Even though I haven’t been speaking internationally in the last year, a lot has happened. I’m in my second year of law school. I’m doing well in school and have been offered an internship at the Attorney General’s office when I graduate. I hope to be able to do a lot for women who are victims of sexual violence. Being a survivor of rape can give us the courage to change things for other women.
Also, I got married to Oron. We had the wedding I always wanted. It was an orthodox ceremony, in Netanya near where I grew up. My grandmother was so proud. It was the most incredible experience of my life. Oron and I went through a lot to get to the place where we could see our future together. I have become much more religious over the last year. Oron’s family is both secular and religious, like mine, but his life was more secular. Now we have found a way to share our faith and he has made changes that weren’t easy at the beginning, but it has brought us so much closer. I waited for a long time to find someone I could completely trust and count on.

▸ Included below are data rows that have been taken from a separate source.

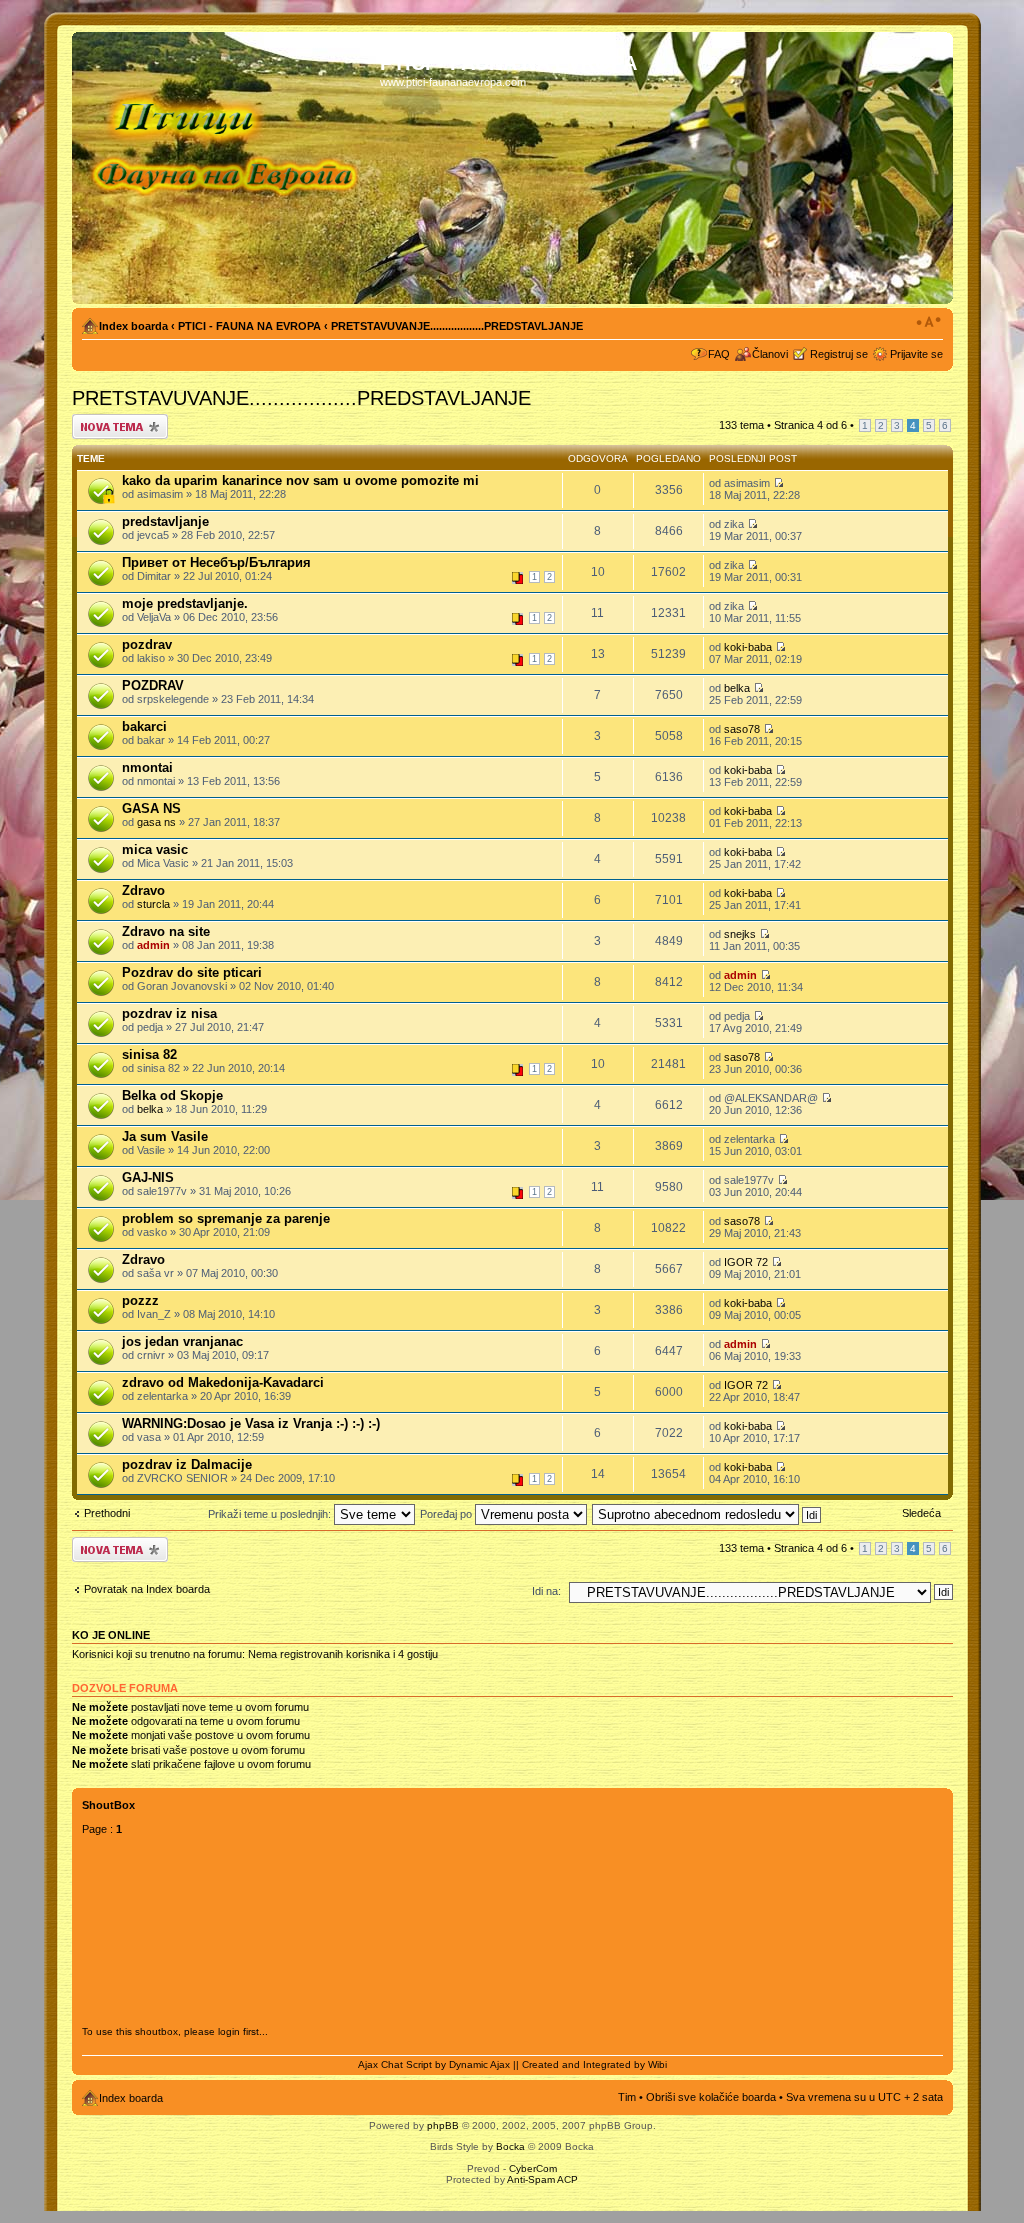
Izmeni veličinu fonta (928, 322)
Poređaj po (447, 1514)
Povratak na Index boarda (147, 1589)
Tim (627, 2097)
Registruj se (839, 354)
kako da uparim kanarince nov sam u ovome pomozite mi (300, 480)
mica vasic (155, 849)
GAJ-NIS (148, 1177)
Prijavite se (916, 354)
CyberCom (533, 2168)
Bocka (510, 2146)
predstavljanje (165, 521)
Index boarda (133, 326)
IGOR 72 (746, 1262)
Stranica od (810, 425)
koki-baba (748, 647)
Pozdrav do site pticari (192, 972)
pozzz (140, 1300)
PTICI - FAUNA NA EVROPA (249, 326)
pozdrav (147, 644)
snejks (740, 934)
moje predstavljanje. (185, 603)
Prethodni (107, 1513)
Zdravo (143, 890)
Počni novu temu (112, 420)
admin (153, 945)
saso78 (742, 729)
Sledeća (921, 1513)
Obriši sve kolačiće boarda (711, 2097)
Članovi (770, 354)
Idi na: (546, 1591)
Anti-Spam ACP (542, 2179)
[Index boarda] (228, 168)
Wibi (657, 2064)
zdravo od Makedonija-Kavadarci (223, 1382)
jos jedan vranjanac (182, 1341)
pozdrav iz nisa (169, 1013)
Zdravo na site (166, 931)
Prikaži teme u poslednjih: (271, 1514)
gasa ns (156, 822)
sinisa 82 (149, 1054)
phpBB (443, 2125)
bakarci (144, 726)
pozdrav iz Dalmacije (187, 1464)
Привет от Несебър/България (216, 562)
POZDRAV (153, 685)
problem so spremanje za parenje (226, 1218)
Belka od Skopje (172, 1095)
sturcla (153, 904)
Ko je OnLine (111, 1635)
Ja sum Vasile (165, 1136)
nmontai (147, 767)
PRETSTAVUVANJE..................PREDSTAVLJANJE (457, 326)
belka (737, 688)
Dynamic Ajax (479, 2064)
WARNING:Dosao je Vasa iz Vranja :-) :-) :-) (251, 1423)
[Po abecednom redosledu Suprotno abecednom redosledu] (707, 1514)
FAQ (719, 354)
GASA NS (151, 808)
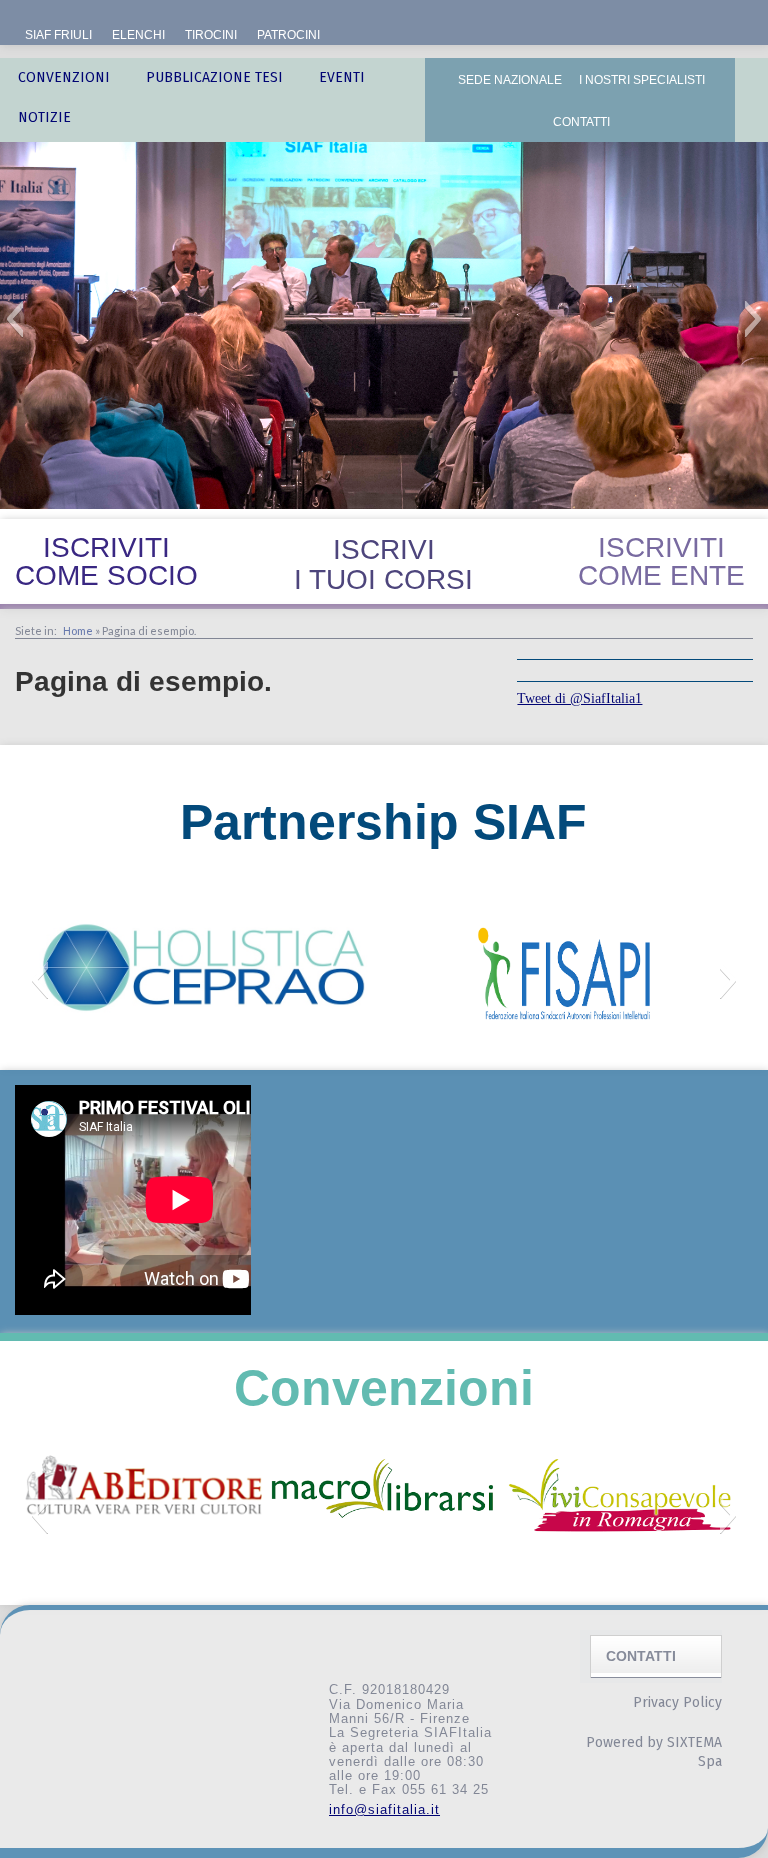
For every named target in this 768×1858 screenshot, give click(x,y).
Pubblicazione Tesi (214, 77)
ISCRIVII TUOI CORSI (383, 564)
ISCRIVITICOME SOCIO (106, 561)
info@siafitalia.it (384, 1809)
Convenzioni (64, 77)
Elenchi (138, 35)
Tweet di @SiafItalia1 (579, 698)
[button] (14, 319)
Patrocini (288, 35)
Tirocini (211, 35)
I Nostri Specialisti (642, 80)
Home (78, 630)
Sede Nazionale (510, 80)
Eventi (342, 77)
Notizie (44, 117)
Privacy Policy (677, 1702)
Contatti (581, 122)
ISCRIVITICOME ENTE (661, 561)
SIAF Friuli (58, 35)
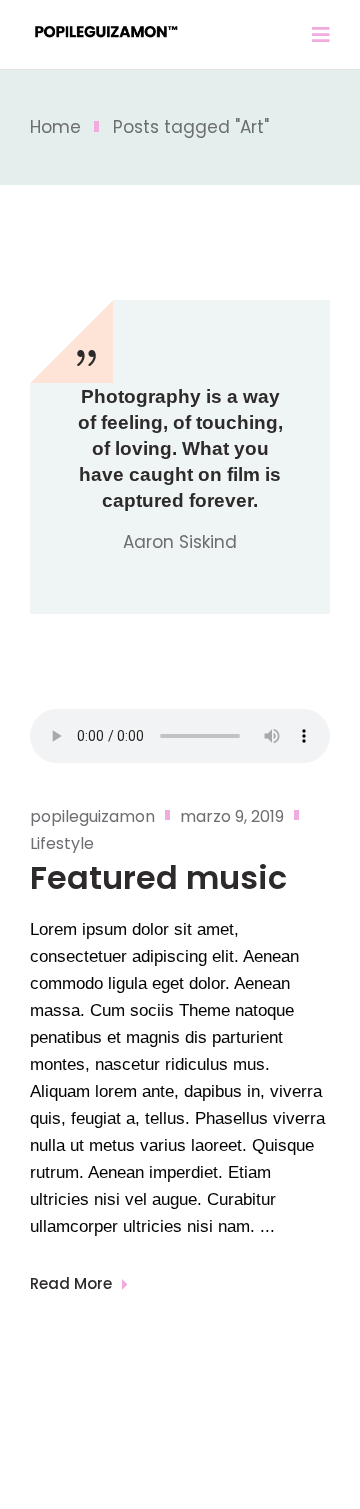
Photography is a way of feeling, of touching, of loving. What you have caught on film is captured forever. (180, 448)
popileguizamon (92, 816)
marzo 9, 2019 (232, 816)
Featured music (158, 877)
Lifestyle (62, 843)
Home (55, 127)
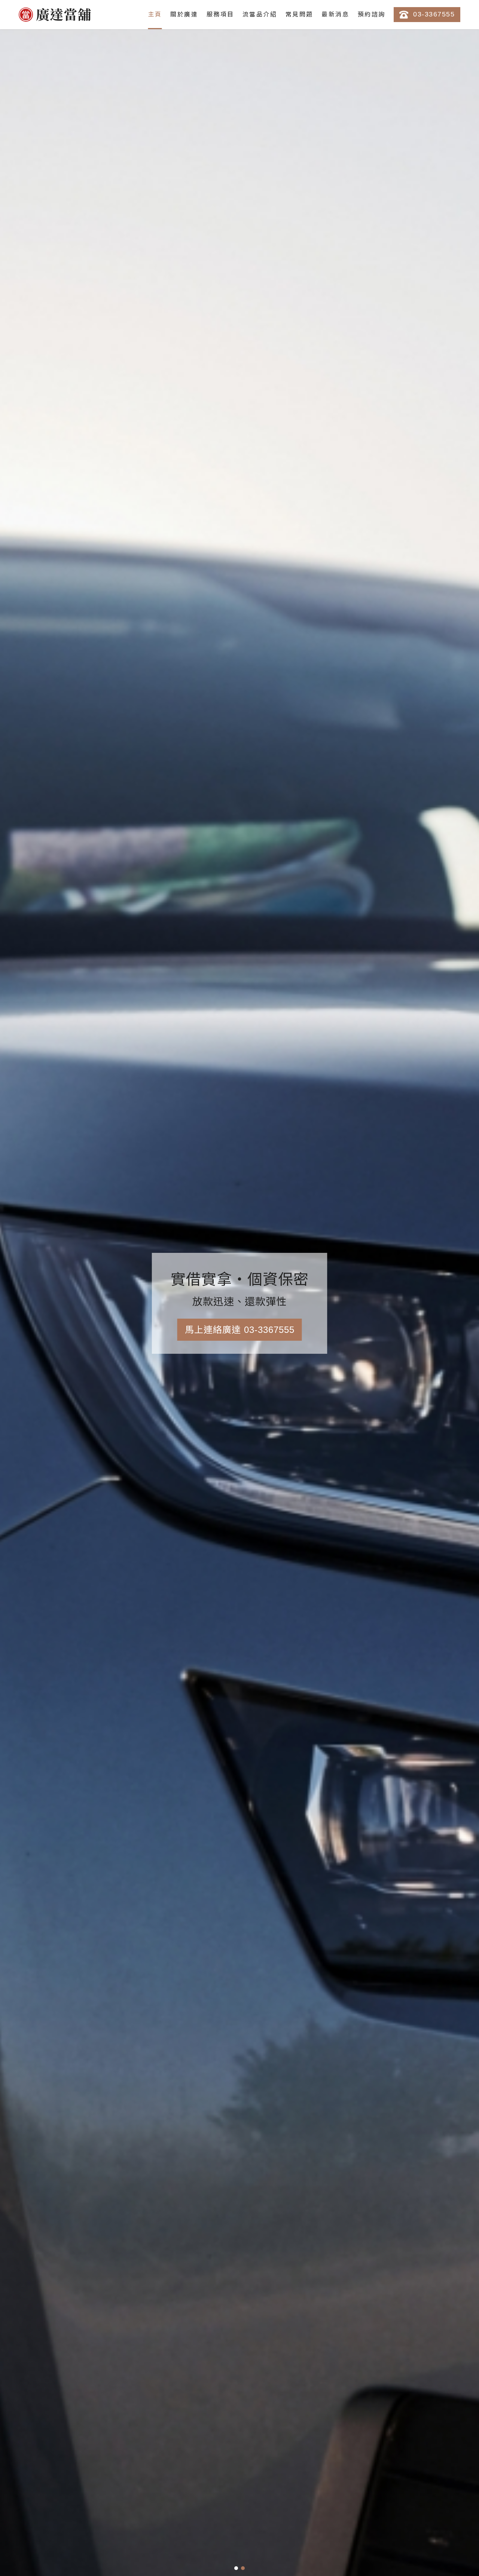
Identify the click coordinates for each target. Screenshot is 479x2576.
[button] (236, 2568)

One of the things I’ve changed because of my religion is that I don’t sing in public anymore. I’ve always loved to sing, but in my faith, singing isn’t modest. I was going to record my song “Forgiveness” in Hans Zimmer’s studio in Los Angeles! But now I can’t sing it, so we reached out to some recording artists in the U.S. who are going to record it for me. The song is about a mother asking her daughter forgiveness for not being there when she needed her. But it has different meanings too. I always thought the song could be a duet, from a man and a woman asking each other for forgiveness. We’re going to record it that way in Los Angeles. Natalie Maines from the Dixie Chicks, and Ben Harper, are going to sing it together. They’re excited about contributing something to my project and to speaking out about violence against women, and I can’t wait to hear them sing the song.
Also in Los Angeles, I’m going to meet with some celebrity women who have been raped and who aren’t afraid to talk about it. I’m very proud that they’re joining my cause–these women will help bring more attention to my film. Celebrity or not, we’ve all been through the same things, have suffered in the same ways and we are all trying to heal. It’s a life long process.
I leave tomorrow for my trip. Wish me luck. It takes a lot for me to go through with these shoots. I always think I’m ready, and then it gets really hard. Oron will meet me at the end and we’re going to Mexico for our honeymoon. I just hope the shooting goes well.